What you have to do: The stretch wanted below opens at the line containing "Open the Object Mode dropdown" and closes at the line containing "Viewport: 1266px width, 952px height.". Please return it exactly, with no other lines.

___

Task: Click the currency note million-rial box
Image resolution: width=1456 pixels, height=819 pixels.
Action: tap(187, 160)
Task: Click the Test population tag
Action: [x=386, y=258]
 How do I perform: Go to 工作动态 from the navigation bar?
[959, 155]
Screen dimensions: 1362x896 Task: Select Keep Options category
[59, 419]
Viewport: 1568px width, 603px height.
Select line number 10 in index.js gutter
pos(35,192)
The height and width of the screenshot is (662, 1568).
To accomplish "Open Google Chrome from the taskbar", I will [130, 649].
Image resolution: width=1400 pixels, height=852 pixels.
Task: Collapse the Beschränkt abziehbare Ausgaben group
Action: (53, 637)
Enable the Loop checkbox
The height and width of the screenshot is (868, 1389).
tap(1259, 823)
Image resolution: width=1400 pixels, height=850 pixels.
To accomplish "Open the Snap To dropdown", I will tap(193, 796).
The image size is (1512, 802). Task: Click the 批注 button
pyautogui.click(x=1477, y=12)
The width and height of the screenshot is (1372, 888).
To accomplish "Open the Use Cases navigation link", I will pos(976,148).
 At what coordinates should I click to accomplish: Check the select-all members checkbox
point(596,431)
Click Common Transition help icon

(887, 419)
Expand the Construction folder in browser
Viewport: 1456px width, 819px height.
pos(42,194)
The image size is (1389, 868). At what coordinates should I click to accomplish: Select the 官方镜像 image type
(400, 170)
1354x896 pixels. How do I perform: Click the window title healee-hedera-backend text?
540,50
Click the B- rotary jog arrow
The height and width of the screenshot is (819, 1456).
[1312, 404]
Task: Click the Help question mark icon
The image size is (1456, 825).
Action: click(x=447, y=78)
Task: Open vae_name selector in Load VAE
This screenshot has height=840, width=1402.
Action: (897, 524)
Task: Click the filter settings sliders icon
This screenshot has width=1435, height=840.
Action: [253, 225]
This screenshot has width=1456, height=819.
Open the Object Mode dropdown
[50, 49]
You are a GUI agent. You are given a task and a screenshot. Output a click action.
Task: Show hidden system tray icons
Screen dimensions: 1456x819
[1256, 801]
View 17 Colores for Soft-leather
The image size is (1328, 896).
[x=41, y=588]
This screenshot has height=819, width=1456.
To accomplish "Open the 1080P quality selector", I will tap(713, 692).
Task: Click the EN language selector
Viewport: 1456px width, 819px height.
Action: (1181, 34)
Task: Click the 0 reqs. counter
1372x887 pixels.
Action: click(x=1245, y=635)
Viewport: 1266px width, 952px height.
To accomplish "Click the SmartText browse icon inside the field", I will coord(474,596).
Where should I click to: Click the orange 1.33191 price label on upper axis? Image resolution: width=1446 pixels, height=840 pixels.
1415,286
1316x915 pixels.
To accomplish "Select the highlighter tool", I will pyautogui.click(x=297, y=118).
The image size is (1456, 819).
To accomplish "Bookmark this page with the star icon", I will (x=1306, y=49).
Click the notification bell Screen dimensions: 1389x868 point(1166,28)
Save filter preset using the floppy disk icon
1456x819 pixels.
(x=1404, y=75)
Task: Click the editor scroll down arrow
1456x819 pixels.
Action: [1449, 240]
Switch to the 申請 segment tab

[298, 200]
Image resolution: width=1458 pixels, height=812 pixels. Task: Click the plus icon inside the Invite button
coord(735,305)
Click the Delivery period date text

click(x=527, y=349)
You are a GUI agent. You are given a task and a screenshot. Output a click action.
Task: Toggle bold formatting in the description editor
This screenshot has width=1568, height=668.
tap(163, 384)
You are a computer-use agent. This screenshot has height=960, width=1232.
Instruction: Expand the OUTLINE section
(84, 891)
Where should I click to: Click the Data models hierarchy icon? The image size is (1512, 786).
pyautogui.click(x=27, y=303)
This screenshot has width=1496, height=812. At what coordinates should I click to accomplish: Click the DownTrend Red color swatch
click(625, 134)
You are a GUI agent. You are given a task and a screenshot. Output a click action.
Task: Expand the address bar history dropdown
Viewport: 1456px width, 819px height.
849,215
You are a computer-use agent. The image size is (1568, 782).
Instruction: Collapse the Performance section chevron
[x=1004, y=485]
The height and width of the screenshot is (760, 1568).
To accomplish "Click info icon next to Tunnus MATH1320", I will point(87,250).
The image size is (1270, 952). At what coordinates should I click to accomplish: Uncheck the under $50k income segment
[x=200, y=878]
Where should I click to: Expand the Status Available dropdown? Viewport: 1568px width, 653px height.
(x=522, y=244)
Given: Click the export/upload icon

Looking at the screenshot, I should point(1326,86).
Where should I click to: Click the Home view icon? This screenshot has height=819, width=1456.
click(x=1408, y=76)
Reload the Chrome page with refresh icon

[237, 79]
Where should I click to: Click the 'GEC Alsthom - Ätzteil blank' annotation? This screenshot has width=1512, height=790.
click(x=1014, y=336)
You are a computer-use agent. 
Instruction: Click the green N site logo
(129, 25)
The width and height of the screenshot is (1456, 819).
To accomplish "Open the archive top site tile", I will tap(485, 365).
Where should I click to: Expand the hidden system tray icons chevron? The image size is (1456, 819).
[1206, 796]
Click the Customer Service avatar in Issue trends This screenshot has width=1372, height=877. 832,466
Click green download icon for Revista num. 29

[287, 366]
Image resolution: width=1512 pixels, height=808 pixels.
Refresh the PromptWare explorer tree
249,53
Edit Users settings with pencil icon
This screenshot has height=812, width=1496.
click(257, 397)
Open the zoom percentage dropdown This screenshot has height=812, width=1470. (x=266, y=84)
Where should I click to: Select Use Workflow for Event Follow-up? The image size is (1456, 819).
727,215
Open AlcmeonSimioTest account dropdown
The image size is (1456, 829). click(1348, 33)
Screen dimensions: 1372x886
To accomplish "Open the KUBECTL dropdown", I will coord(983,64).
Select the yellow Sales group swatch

___

Response area:
Open the Object Mode dropdown
[50, 49]
You are a GUI agent. You are given a task and a screenshot. Output a click action.
Task: Show hidden system tray icons
Screen dimensions: 1456x819
[1256, 801]
View 17 Colores for Soft-leather
The image size is (1328, 896).
[x=41, y=588]
This screenshot has height=819, width=1456.
To accomplish "Open the 1080P quality selector", I will tap(713, 692).
Task: Click the EN language selector
Viewport: 1456px width, 819px height.
Action: (1181, 34)
Task: Click the 0 reqs. counter
1372x887 pixels.
Action: click(x=1245, y=635)
Viewport: 1266px width, 952px height.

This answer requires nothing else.